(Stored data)
....

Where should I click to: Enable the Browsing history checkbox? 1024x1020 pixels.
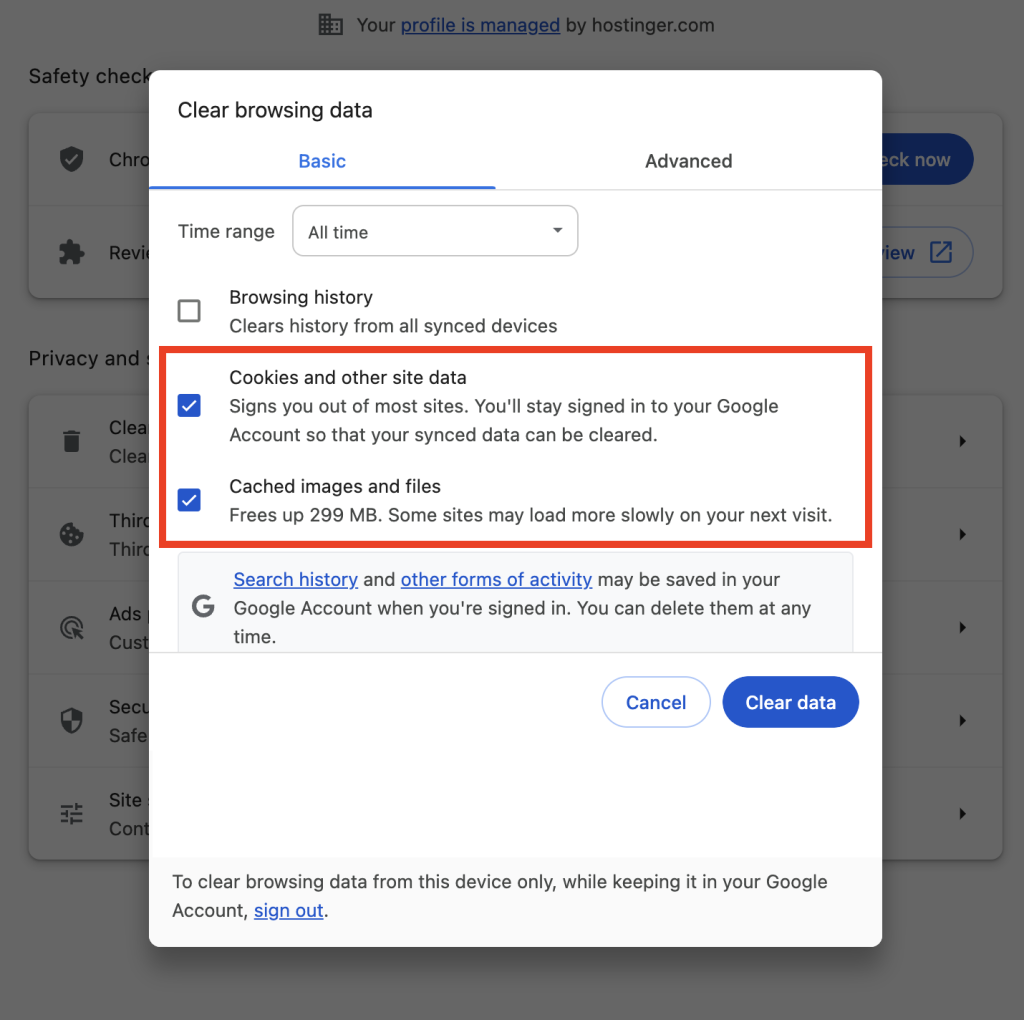[189, 311]
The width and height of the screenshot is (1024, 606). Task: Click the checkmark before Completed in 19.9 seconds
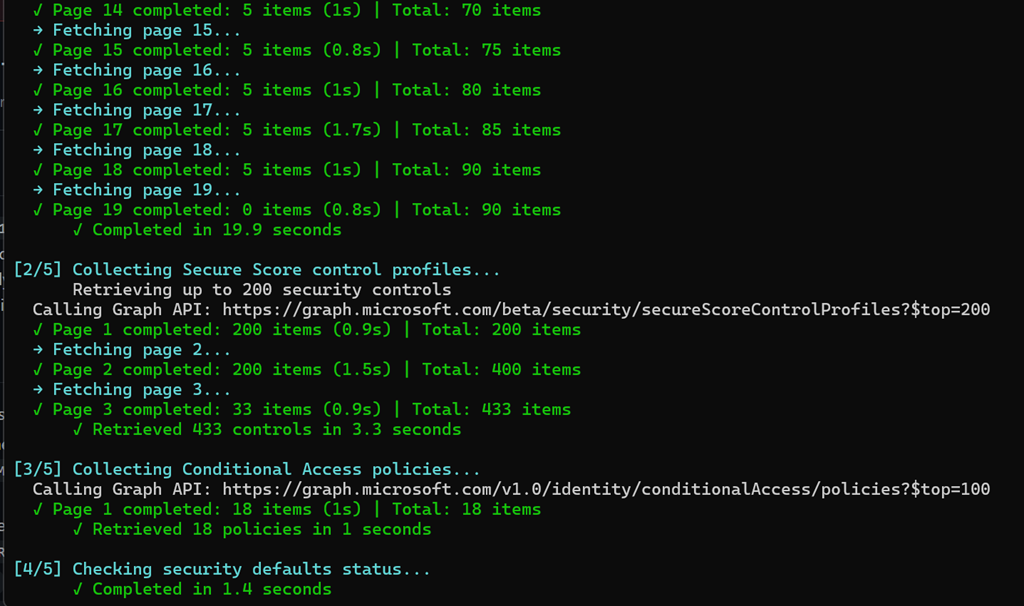(x=78, y=230)
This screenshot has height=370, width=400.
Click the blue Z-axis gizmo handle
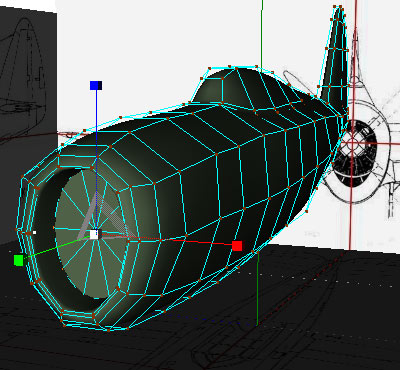pos(96,86)
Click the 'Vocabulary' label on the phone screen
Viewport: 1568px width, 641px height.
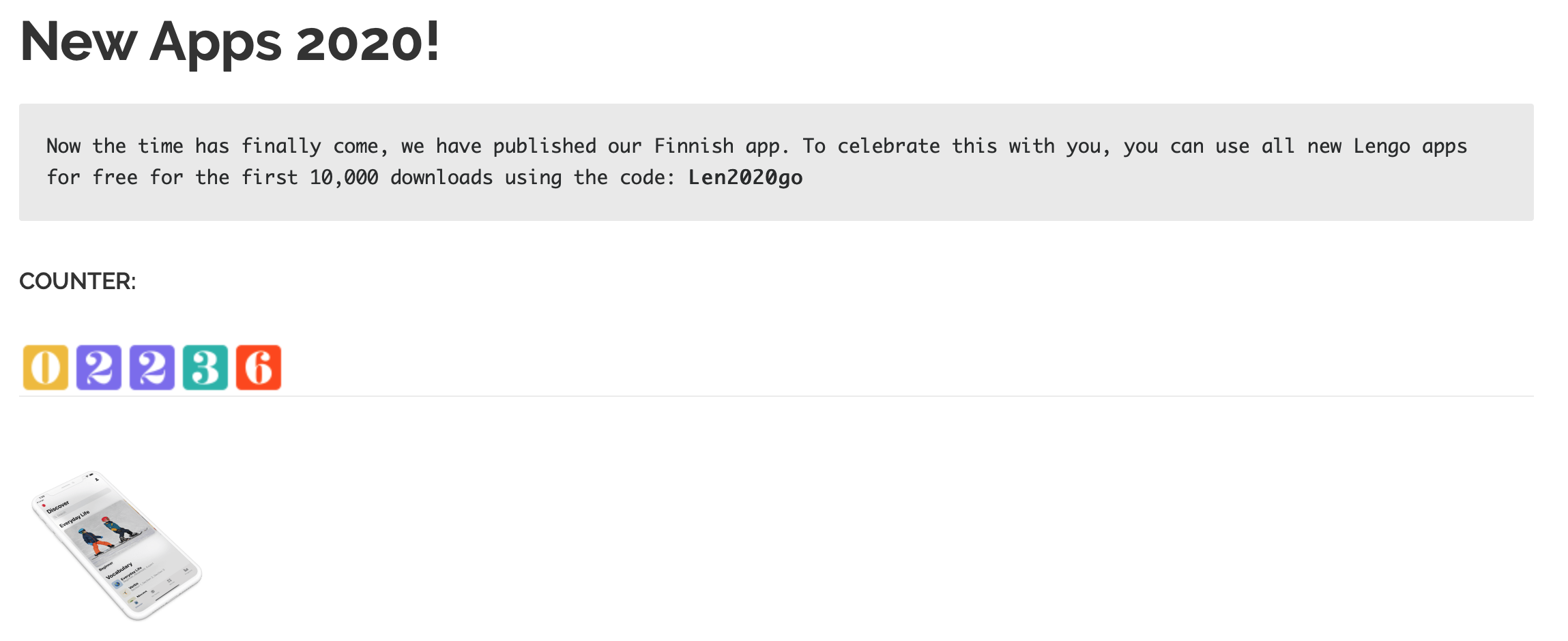coord(119,571)
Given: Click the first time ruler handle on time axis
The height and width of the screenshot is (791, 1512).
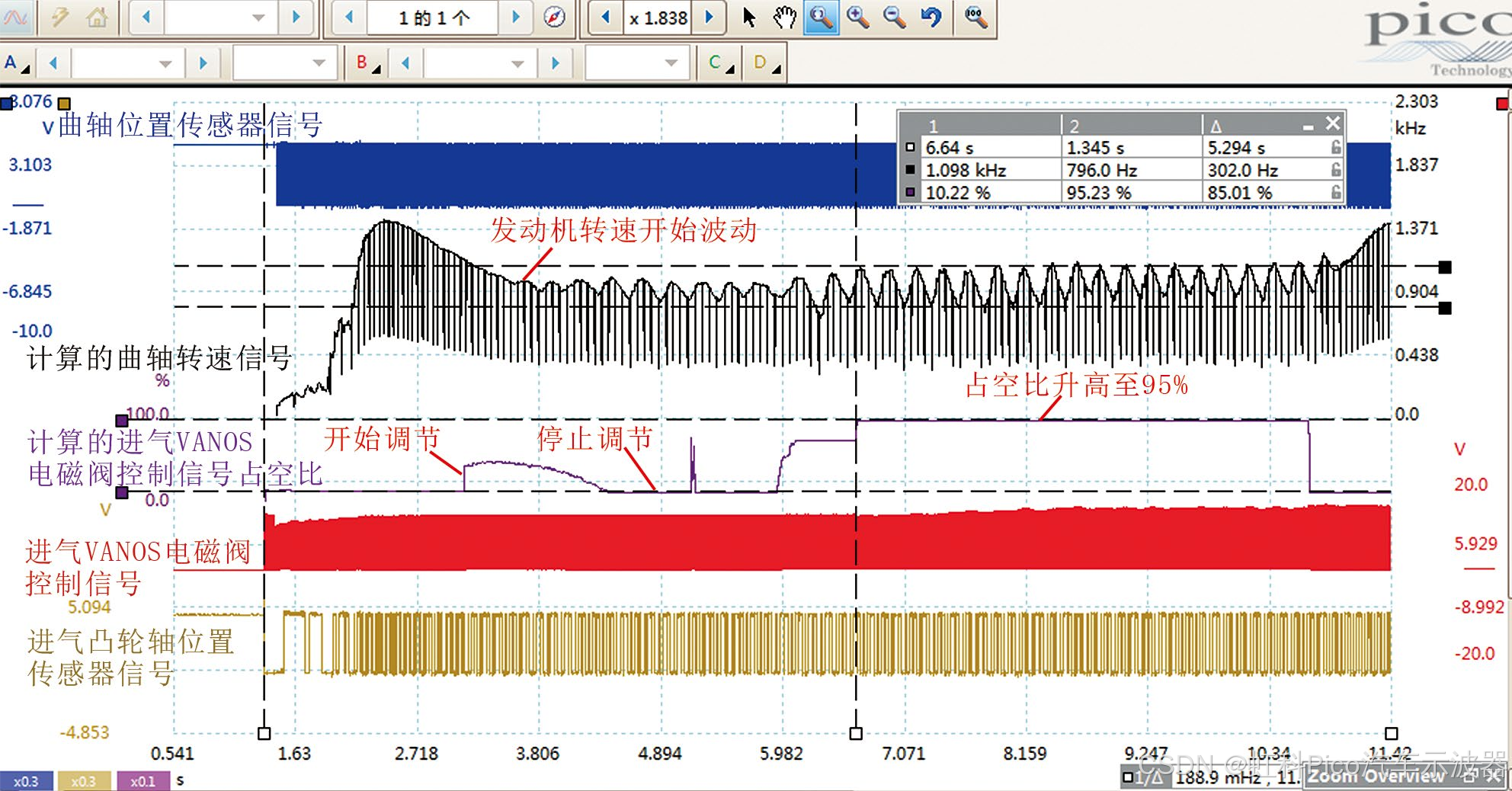Looking at the screenshot, I should tap(264, 733).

....

#### EXERCISE INSTRUCTIONS:
Your answer must be the exact lines from the start of the data through the line with "Given: Click the", inclusive, and nothing else; pictures do not belong in it.

#### TASK ANSWER:
Where should I click to: Enable the Browsing history checkbox? 1024x1020 pixels.
[189, 311]
The width and height of the screenshot is (1024, 606). Task: Click the checkmark before Completed in 19.9 seconds
(x=78, y=230)
This screenshot has height=370, width=400.
Click the blue Z-axis gizmo handle
pos(96,86)
Click the 'Vocabulary' label on the phone screen
Viewport: 1568px width, 641px height.
coord(119,571)
Given: Click the first time ruler handle on time axis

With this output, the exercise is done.